*TEXTABSCHNITT:*
————————

6G – der Mobilfunk von morgen

Funkmast an Funkmast?

von - 28.03.2023
Bereits bei 5G ist die Situation so, dass für eine flächendeckende Versorgung deutlich mehr Funkmasten gebraucht werden als für den Vorgänger LTE/4G. Da stellt sich die Frage, ob 6G noch mehr Mobilfunkstationen notwendig machen wird. Das Errichten von Funkmasten und Basisstationen hängt dabei laut Andreas Rößler von vielen Faktoren ab. Einer dieser Faktoren sei die Trägerfrequenz. „Als Daumenregel kann man sagen, je höher die Frequenz, desto mehr Basisstationen braucht man, um die gleiche Fläche zu versorgen. Wohlgemerkt, wenn ich nur diese hohe Frequenz nutze.“ Dieses Modell sei aber nicht wirtschaftlich und für keinen Netzbetreiber der Welt rentabel: „Hohe Frequenzen sind attraktiv, weil dort hohe Bandbreiten zur Verfügung stehen. Hohe Bandbreite ermöglicht hohe Datenraten, aber eben nur auf eine beschränkte Distanz.“
Tanja Richter
Geschäftsführerin Technik bei Vodafone
Foto: Vodafone
„Deutschlands Telekommunikationskonzerne müssen mitreden und den 6G-Standard gestalten.“
Unter wirtschaftlichen Aspekten ergebe es deshalb nur Sinn, diese hohen Frequenzen dort einzusetzen, wo viele Nutzer mit einem Anspruch auf hohe Datenraten zu erwarten sind, etwa in Stadtzentren, Einkaufsmeilen, Stadien, Konzerthallen, Flughäfen und Bahnhöfen. Und selbst dort dürfe man, so Rößler, keine flächendeckende Versorgung mit hohen Frequenzen erwarten, sondern nur eine punktuelle. „Das hat aber nicht unbedingt nur mit technischen Herausforderungen, sondern vielmehr mit logistischen Einschränkungen zu tun wie Verfügbarkeit des Standorts, Anbindung an das Kernnetz, Stromversorgung und so weiter. Diese fundamentalen Aspekte kann und wird auch 6G nicht ändern, daher wird es auch nicht alle paar Meter einen Funkmast geben.“
Die Sorge vor einen Antennenwald in Deutschland zerstreut auch Tanja Richter von Vodafone. Sicherlich werde man die Mobilfunknetze in Zukunft weiter verdichten müssen. Vor allem dort, wo besonders viele Menschen zusammenkämen und die Anforderungen an Bandbreite und Kapazität hoch seien, entstünden auch neue Standorte für Antennen. Aber: „Die Mobilfunktechnik entwickelt sich weiter, wird leistungsstärker, smarter und energieeffizienter. Daher werden die anfallenden Daten auch über die bestehende Mobilfunkinfrastruktur ans Ziel gelangen können“, so Richter.

————————

*MATERIAL:*
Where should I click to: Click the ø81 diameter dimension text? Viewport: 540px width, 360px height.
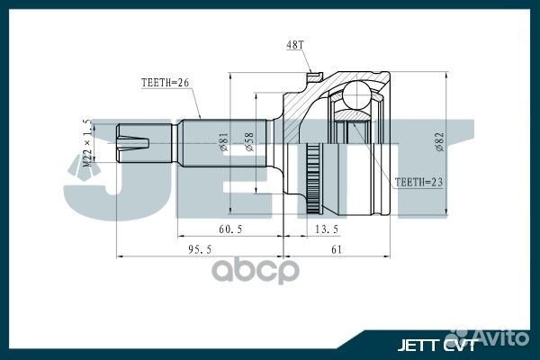tap(223, 141)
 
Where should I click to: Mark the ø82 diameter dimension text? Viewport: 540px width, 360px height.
tap(439, 142)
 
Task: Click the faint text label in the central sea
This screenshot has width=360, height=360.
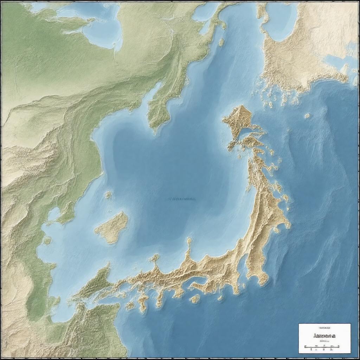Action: point(181,199)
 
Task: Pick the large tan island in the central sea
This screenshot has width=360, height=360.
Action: point(112,227)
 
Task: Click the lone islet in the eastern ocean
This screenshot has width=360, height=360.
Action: point(307,115)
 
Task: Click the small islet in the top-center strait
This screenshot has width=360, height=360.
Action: point(221,42)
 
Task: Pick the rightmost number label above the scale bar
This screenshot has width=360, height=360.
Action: point(332,350)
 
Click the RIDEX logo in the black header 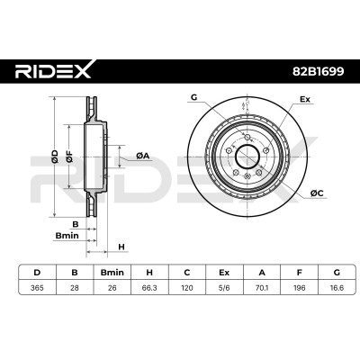pyautogui.click(x=53, y=70)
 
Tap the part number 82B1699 pyautogui.click(x=318, y=71)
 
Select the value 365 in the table pyautogui.click(x=37, y=288)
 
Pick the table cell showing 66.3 pyautogui.click(x=149, y=288)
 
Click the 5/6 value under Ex pyautogui.click(x=224, y=288)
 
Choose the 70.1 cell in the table pyautogui.click(x=262, y=288)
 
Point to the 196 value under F pyautogui.click(x=300, y=288)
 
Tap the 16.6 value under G pyautogui.click(x=337, y=288)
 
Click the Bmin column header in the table pyautogui.click(x=112, y=273)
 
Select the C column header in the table pyautogui.click(x=187, y=273)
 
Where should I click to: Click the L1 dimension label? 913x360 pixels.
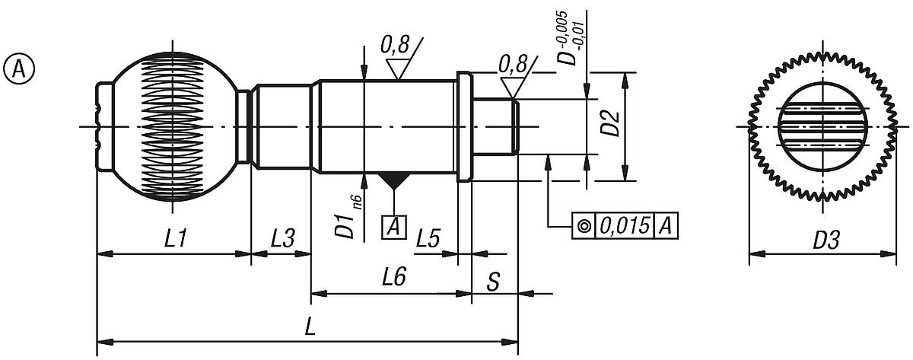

————————

*AUFGABEN:*
1. Übersetze den Satz „Da stellt sich die Frage, ob 6G noch mehr Mobilfunkstationen notwendig machen wird.“ aus dem Text zu 6G ins Englische.
2. Schreib den Text zu 6G im Anschluss an seinen letzten Satz weiter.
Das Material hat mit dem Text zu 6G nichts zu tun.

*LÖSUNGEN:*
1. This raises the question of whether 6G will require even more mobile base stations.

2.
6G soll Terahertz-Wellen nutzen
Eine Herausforderung bei der Entwicklung rund um 6G sind die hohen Frequenzbereiche, die die neue Mobilfunkgeneration später einmal nutzen soll. Mit 6G plant man die Nutzung des Terahertz-Bereichs (THz). Voraussichtlich kommt das D-Band im Bereich von 0,11 bis 0,17 THz zum Einsatz. Darüber hinaus könnte man laut Fraunhofer-Institut für Zuverlässigkeit und Mikrointegration (IZM) auch Visible Light Communication (VLC) verwenden, einen optischen Kommunikationsansatz für die Nahbereichskommunikation.
Terahertz-Wellen liegen zwischen dem Infrarot- und Mikrowellenbereich. Entsprechende Empfänger sind noch vergleichsweise komplex und damit teuer. Erste Lösungsansätze gibt es aber bereits: Forscher am Karlsruher Institut für Technologie (KIT) haben in Zusammenarbeit mit dem US-amerikanischen Diodenhersteller Virginia Diodes (VDI) einen besonders einfachen und kostengünstig herzustellenden Empfänger für Terahertz-Signale entworfen. Dabei handelt es sich um eine sogenannte Schottky-Diode, die sich durch hohe Geschwindigkeit auszeichnet. Mit dem neuen Empfänger erreichten die Forscher über eine Entfernung von 110 Metern und eine Frequenz von 0,3 THz eine Datenübertragungsrate von 115 GBit/s. Nach Angaben des KIT ist das die höchste Datenrate, die bislang mit drahtloser Terahertz-Übertragung über mehr als hundert Meter demonstriert wurde.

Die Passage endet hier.